### DOCUMENT TEXT:

In civil litigation, especially in personal injury, the credibility of a Claimant is crucial when much turns on the Court accepting the oral evidence of the Claimant. Whether the injury cannot be measured with objective evidence or whether there is doubt about the validity of the accident, the Claimant’s evidence must be strong and reliable to ensure it is accepted, especially with scrutiny under cross-examination.
The Claimant will present evidnece as part of their claim in the form of witness statements, medical reports, medical records and other documents. A Defendant advocate’s dream case is finding the Claimant’s evidence entirely inconsistent throughout, making their ability to controvert the Claimant easier. In contrast, a Claimant presenting evidence where the narrative remains consistent throughout makes it more challenging (and more likely to lead to a settlement prior to trial).
The human condition
Human beings are faillble and the possibility of the Claimant misremembering matters is entirely possible without the overall credibility of the Claimant being compromised.
Courts often recognise that human memory is reconstructive. Memories can be distorted over time. Interaction with others can unintentionally manipulate recall of events. The stress of litigation can have an impact. In civil cases, the process of litigation can often commence months or even years after the event.
Humans may believe their memories are accurate but be unaware that they are misremembering. This can be seen in cases where controverting evidence is put to a witness, and you can see the genuine look on the witness’s face as they try to reconcile the evidence with their recall.
Even this can be problematic for witnesses: if they misremember one point, could they also misremember others? Can any of their evidence be accepted?
Medico-legal reports
Medical evidence is very important for providing a claim for personal injury, but it is also another opportunity for inconsistency to be utilised by the Defendant. I previously wrote about how reporting to doctors (whether treating doctors reported in records or medico-legal experts reported in reports) would amount to an inconsistent statement and can be used to challenge credibility.
Whilst there can be explanations for errors on part of the maker of the record or report, the Claimant may need to resort to finding a way to establish that this was an erroneous reporting (Denton Hall Legal Services v Fifield [2006] EWCA Civ 169). It is inherently more problematic for a Claimant when their own medico-legal reports (which were privileged until instructions were given to disclose these) have inconsistencies compared with medical notes which are completed by someone whose main focus is on treatment, rather than the presentation of reports for the purposes of litigation.
Witness statements
The difficulty for Claimants, when it comes to witness statements, is that, being their evidence in chief, it can be fatal if they include or omit information. What many litigators often forget is that a witness statement replaces the step of the witness going into the witness box and giving live oral evidence before cross-examination.
Advocates can see that litigators can forget this because the witness statement usually ends with “I am willing to attend Court to give evidence”, which is nonsensical because if the witness was giving live oral evidence, they would have been asked by their advocate “anything else to add?” and the witness (in Court, in the witness box) would say “I am willing to attend Court to give evidence”.

### ACTIVITY LIST:
1) In the article on Claimant credibility, what does a witness statement replace?
2) Carry on the article on Claimant credibility from its last sentence.
These rows come from a different source.

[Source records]
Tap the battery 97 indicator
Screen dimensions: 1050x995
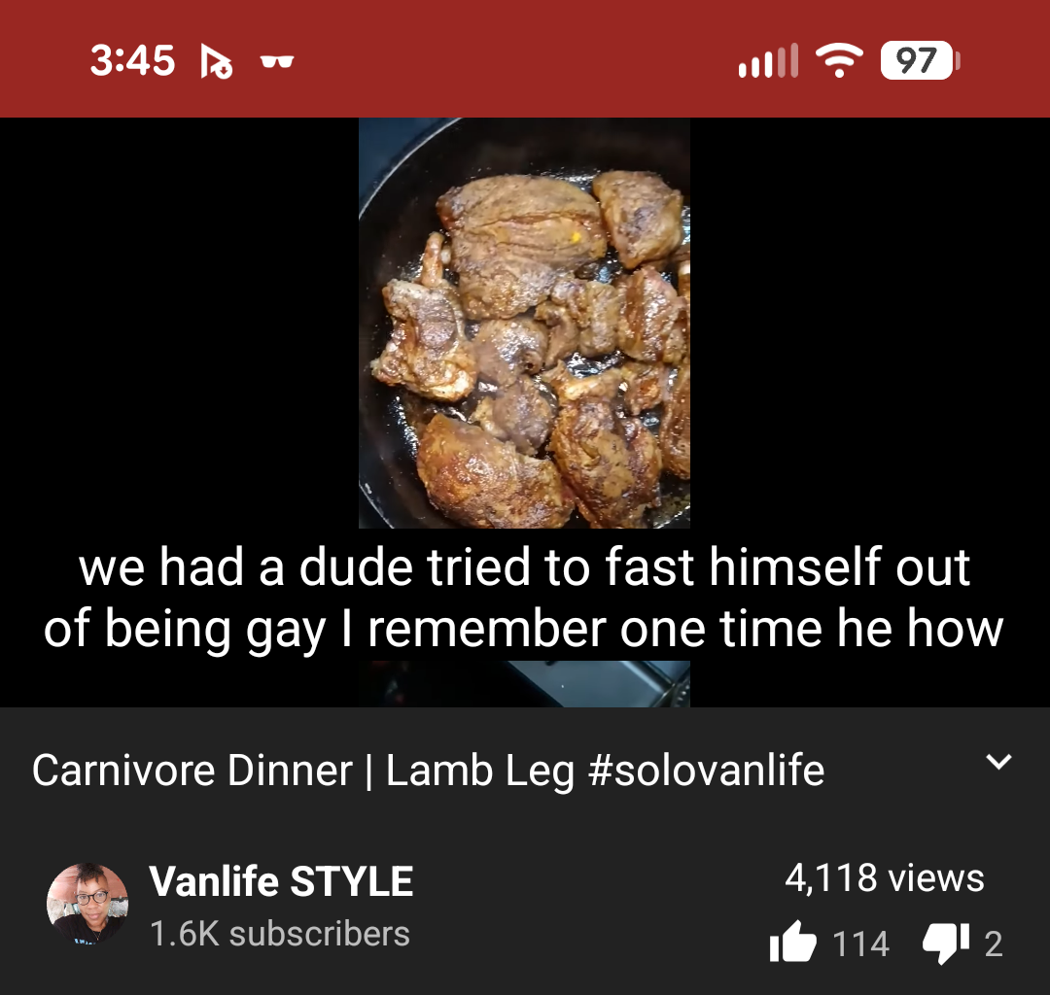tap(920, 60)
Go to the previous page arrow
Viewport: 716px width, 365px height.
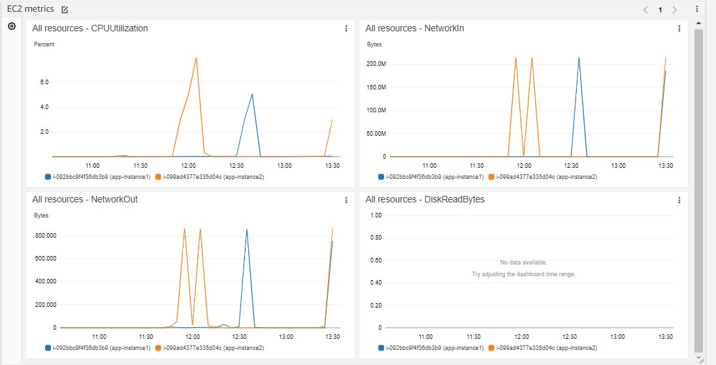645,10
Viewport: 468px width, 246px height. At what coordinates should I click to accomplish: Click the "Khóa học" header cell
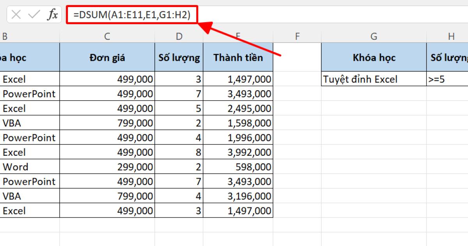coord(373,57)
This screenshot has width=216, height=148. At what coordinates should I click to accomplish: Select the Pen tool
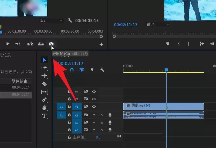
* * *
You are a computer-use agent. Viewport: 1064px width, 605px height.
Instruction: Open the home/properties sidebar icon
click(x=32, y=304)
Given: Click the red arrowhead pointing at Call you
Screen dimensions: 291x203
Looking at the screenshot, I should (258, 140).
--
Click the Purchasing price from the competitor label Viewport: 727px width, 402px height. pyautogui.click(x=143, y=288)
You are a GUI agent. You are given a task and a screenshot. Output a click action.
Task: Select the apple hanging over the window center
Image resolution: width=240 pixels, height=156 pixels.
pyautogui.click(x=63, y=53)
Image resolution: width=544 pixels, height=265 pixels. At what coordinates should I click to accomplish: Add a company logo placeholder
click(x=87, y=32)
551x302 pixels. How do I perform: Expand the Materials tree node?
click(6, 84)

### ANSWERS BY TASK:
1) It replaces the step of the witness going into the witness box and giving live oral evidence before cross-examination.

2)
Witness statements are sometimes used to address issues with medical evidence, but this is usually done by the advocate during cross-examination.
Case example
The point is that the evidence should all tie in together. While evidence is rarely perfect, there is a significant difference between a few errors and inconsistency that threatens the credibility.
An example was a case where I acted for a Part 20 Claimant. The Part 20 Defendant’s claim was that she had sustained injury when driving her motorcyle along side traffic when the Part 20 Claimant pulled out in front of her. The Part 20 Claimant argued that following the collision, the Part 20 Defendant injured her when she tried to leave the scene of the accident.
Since my Part 20 Claimant client’s accident details were largely unrelated to the personal injury case pleaded by the Part 20 Defendant, it was up to the Claimant to establish her case. Unfortunately, the medical reports lacked consistency, and the claimed losses, like loss of earnings, were not supported by evidence or considered by the medical experts. Although the Claimant attempted to clarify everything during her oral testimony, her credibility was compromised, making it difficult for the Court to rely solely on her evidence.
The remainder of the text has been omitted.